Nor is Handel all grand gesture. Suddenly the crowd is gone and the lone soprano sings an intimate melody. "I know that my Redeemer liveth". In the vastness of a cathedral, she's tiny, but her faith is strong. Then the bass sings "We shall not sleep, we shall be changed". He's accompanied, not by massed forces but by a primitive baroque trumpet. Like the soprano, it's fragile. Its power lies in the conviction with which it's played. Then the alto and soprano unite. "O Death, where is thy sting ? O Grave, where is thy Victory ?"
This is why Handel's Messiah has become such an icon. Whatever the flavour of their faith, if any, most people ponder what happens when we die. For what do we endure the sufferings of this earth ? Different cultures, different variations, but the mystery remains. Handel is dealing with universal human dilemmas. This music is extraordinarily powerful on its own terms.
So back to the idea of international, simultaneous broadcast. The BBC does it every year with the Proms, but The Messiah is a celebration of something even deeper than music. The usual commercial tie-ins will of course happen, but let's face it, money facilitates things, and even things like King's College need support. Man may not live by bread alone, but without bread, he can't go far. So there's no point being snottily self righteous about the forthcoming CD, DVD and download releases. This performance was so fresh and direct it will be worth listening to again and again, whenever you need a fix of uplift.

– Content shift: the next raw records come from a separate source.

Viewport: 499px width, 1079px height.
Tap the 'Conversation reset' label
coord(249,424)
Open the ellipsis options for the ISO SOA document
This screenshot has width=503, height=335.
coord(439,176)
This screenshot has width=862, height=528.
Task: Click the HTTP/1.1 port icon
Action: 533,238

I'd stick to the CD. The main downside of this was the filming. King's College Chapel is a marvel, every bit the equivalent in stone of the Messiah. It would have been a wonderful opportunity to show the building in all its glory. Instead the filming was pretty ordinary, superficial panned shots, little detail, the magnificent vaulted ceiling only shown in brief glimpses. This sort of filming would be fine for a normal Sunday TV broadcast, but such was the significance of this performance surely it could have been done with more insight ? King's College is world heritage, why waste it in this way ? Nor was the filming musically adept. Film needs to enhance music, not distract from it. On the other hand, the lack of sophistication behind the Dean's speech was rather endearing. Despite the magnificence around him, he's a normal guy. Which is what it's all about.